Part I Part II
We are presented with the most interesting task: to refresh the Yakitoriya logo.
There are lots and lots of Japanese restaurants in Russia today, so it makes sense to study the competition before we start. Building up a collection of logos. The number of red circles is off the chart.
Art director: Not surprising. But that shouldn’t discourage us, there are many companies who simply stole the Yakitoriya’s identity. So I think moving away from the red circle would be wrong. The same goes for the roof-shaped arrow.
To start, we create a couple of transitive alternatives, thinking how we can refresh the current logo and keep it recognizable. But there is no stopping the designer.
The art director chooses three potential directions.
Artistic director: Let’s create one where it’s like a piece of caviar stuck in the corner of a mouth.
Artistic director: Not irritating enough. And looks more like a baby’s dummy.
Artistic director: Are you avoiding the O on purpose :-)?
Designer: How about these, are they irritating enough for you?
Artistic director: Number 1. Irritate me with the location of the dot.
Designer: Personally, I’m always irritated when it touches the edge. How about you?
Artistic director: For me it’s the worst when it almost touches it.
Choosing the most irritating one.
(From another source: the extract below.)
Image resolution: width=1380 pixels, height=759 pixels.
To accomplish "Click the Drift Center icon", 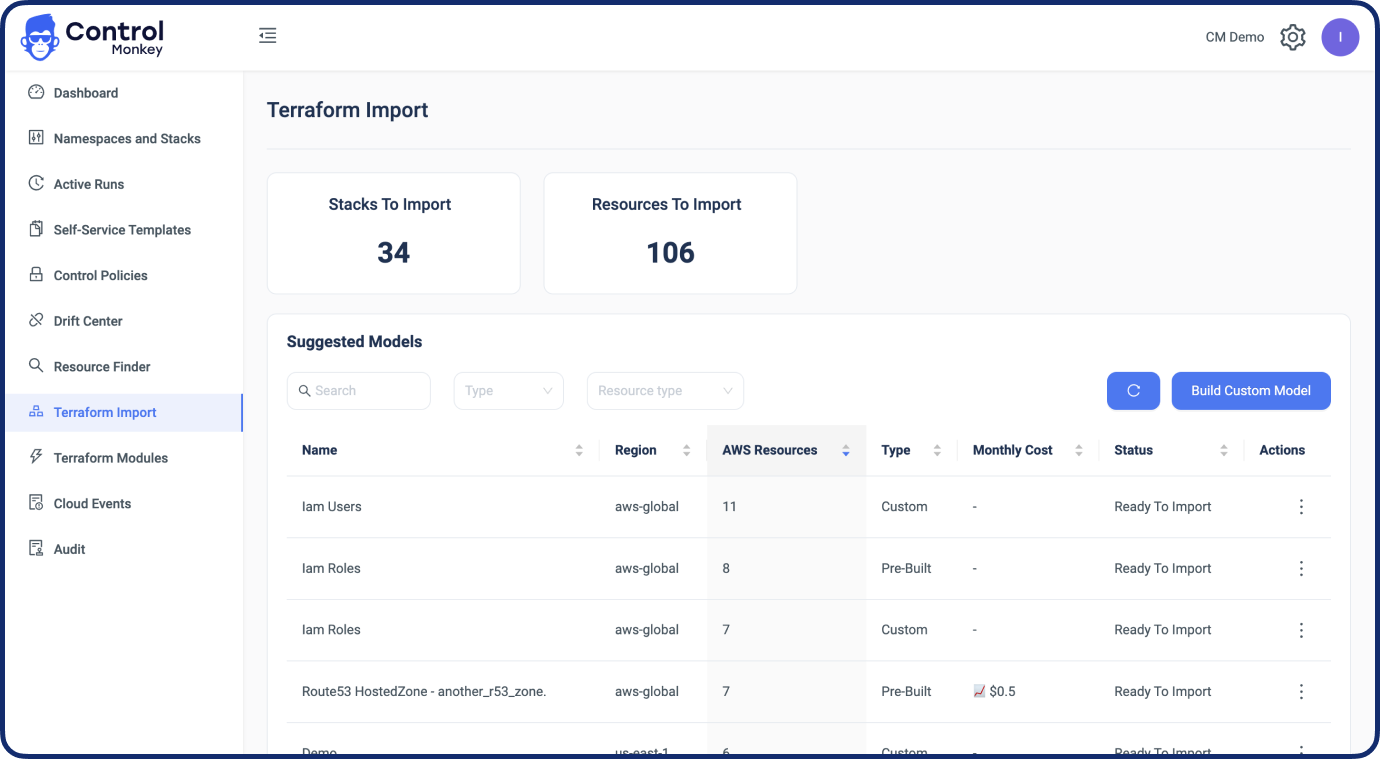I will coord(36,320).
Presenting the options to the client.
Client: Damn, that’s just not what we want.
Art director (to the designer): Let’s keep on working, get out your design gun.
Getting it out.
Art director: Let’s make a series based on the circle in the center. Each restaurant would have it’s own sign but they will be graphically connected.
Sounds cool. Drawing different characters.
The client likes the circle idea, but it needs to be checked for originality.
Looking for similar designs ourselves and finding them.
Artistic director: It’s just a coincidence, we can still work with this design.
Developing it further.
The client replies that the result looks too childish. He asks to remove the colors and to draw only the outline of the rounded square so it looks more like a sushi roll.
Client: The plastics is better, but now the logo resembles a series of characters and doesn’t look serious. We would like a simple circle in a square, but there are lots of similar designs alrady.
Art director: That’s natural: the simpler the shape, the more similar designs there are. It’s evident that the most simple solution wouldn’t cut it this time.
The designer goes away to think about the logo from scratch and sends over more alternatives.
Choosing a few to present to the client. The type designer draws the calligraphy.
Client: Nope, all too simple and unemotional.